Binding of IIA^glc to lactose permease in the presence of various sugars. Membrane vesicles were prepared from strains T184/pT7–5 (control) and T184/pT7–5/cassette lacY (LacY) harvested 4 h after induction with 1 mM isopropyl 1-thio-β-d-galactopyranoside as described in Materials and Methods. Membrane vesicles (0.5 mg protein) were mixed with 1.2 μg of [³H]IIA^glc (1080 cpm/μg of protein) in 50 mM Na⋅phosphate buffer, pH 6.3, containing 2 mM DTT and 2 mM MgCl₂ in total volume of 100 μl in the presence or absence of 2 mM sugars as indicated.
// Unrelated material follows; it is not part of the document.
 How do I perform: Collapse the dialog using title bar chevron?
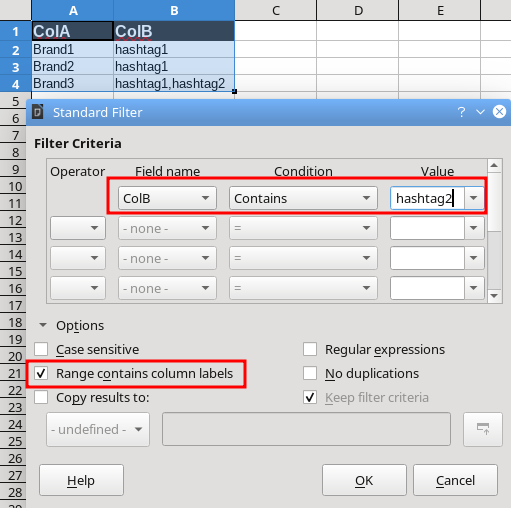pyautogui.click(x=480, y=112)
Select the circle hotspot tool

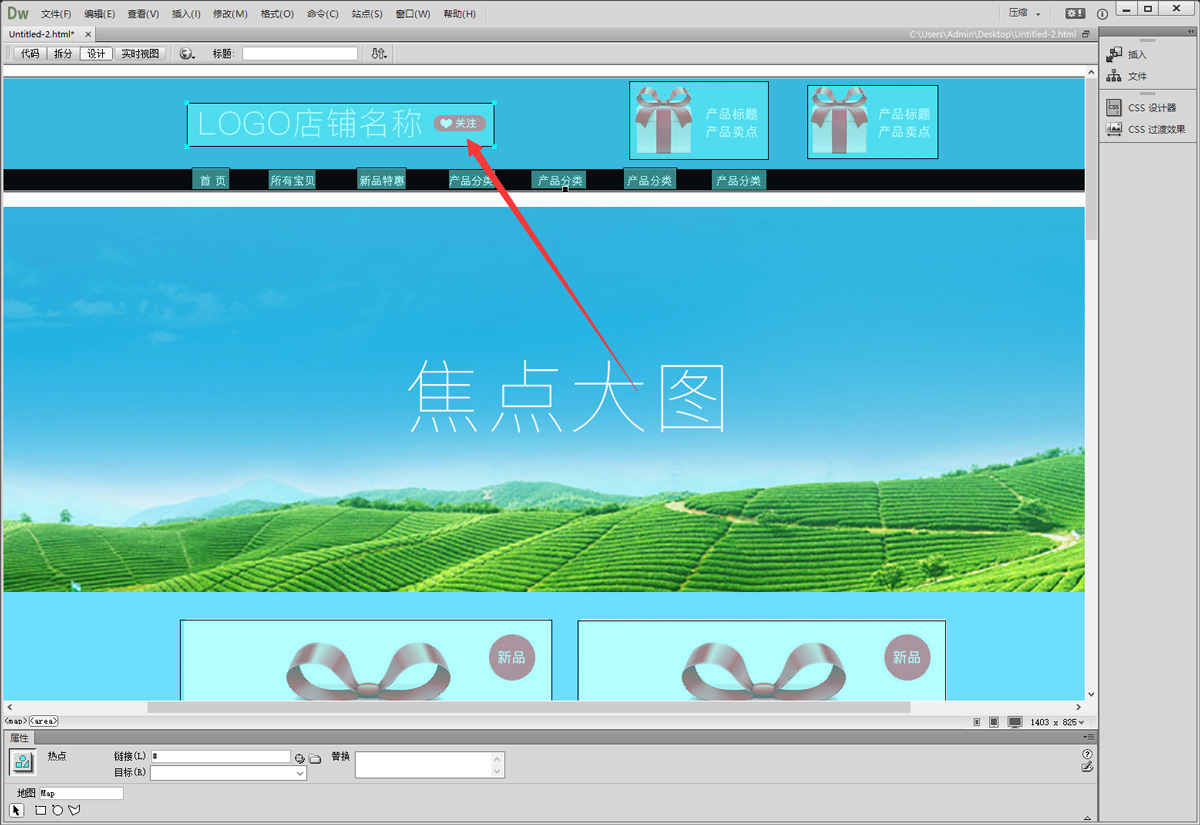point(57,810)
After incubation at room temperature for 5 min, the membranes were separated in an Airfuge and the bound and free IIA^glc were determined as described in Materials and Methods. The inset shows the TDG-dependent binding between IIA^glc and membrane vesicles enriched in lac permease as a function of membrane protein concentration. TDG-dependent binding was determined by subtracting the ³H counts in the membrane pellet of the incubation mixture without added sugar from the ³H counts of membrane-bound [³H]IIA^glc in the presence of TDG. Binding assays were done more than twice and SD was <5%.